**What is needed:** Below are records; reproduce exactly the lines from the one that has "Task: Click the form" through the one that has "Given: Click the stochRSI(14) legend label", ends included, and nothing more.

**Entries provided:**
################

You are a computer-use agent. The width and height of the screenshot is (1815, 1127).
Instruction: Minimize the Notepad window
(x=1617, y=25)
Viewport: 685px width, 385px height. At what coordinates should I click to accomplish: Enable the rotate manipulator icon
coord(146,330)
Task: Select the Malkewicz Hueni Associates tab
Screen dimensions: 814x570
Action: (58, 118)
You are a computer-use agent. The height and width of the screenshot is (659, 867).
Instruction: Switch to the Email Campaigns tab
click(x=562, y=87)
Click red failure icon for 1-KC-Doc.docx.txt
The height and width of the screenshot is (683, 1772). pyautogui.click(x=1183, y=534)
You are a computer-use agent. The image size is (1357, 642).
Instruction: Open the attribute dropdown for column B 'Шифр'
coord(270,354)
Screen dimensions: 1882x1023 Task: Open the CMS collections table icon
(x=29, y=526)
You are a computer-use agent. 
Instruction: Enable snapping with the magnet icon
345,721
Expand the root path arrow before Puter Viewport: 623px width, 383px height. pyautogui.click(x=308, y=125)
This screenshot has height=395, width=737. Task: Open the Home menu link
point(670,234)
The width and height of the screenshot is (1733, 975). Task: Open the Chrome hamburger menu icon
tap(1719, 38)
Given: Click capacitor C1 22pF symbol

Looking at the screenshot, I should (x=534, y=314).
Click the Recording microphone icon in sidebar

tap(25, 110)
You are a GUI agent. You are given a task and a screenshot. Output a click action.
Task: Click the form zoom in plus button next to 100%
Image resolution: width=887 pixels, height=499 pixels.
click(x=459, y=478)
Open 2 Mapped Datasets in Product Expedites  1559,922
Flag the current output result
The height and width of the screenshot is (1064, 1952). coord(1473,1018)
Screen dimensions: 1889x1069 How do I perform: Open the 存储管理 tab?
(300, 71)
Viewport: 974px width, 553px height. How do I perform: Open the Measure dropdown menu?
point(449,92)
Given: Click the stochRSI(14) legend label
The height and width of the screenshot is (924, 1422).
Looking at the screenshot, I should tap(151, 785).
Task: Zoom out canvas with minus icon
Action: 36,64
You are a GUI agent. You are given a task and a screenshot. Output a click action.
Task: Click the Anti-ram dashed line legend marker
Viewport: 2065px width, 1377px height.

################

**Finished task:**
Task: Click the form zoom in plus button next to 100%
Image resolution: width=887 pixels, height=499 pixels.
click(x=459, y=478)
Open 2 Mapped Datasets in Product Expedites  1559,922
Flag the current output result
The height and width of the screenshot is (1064, 1952). coord(1473,1018)
Screen dimensions: 1889x1069 How do I perform: Open the 存储管理 tab?
(300, 71)
Viewport: 974px width, 553px height. How do I perform: Open the Measure dropdown menu?
point(449,92)
Given: Click the stochRSI(14) legend label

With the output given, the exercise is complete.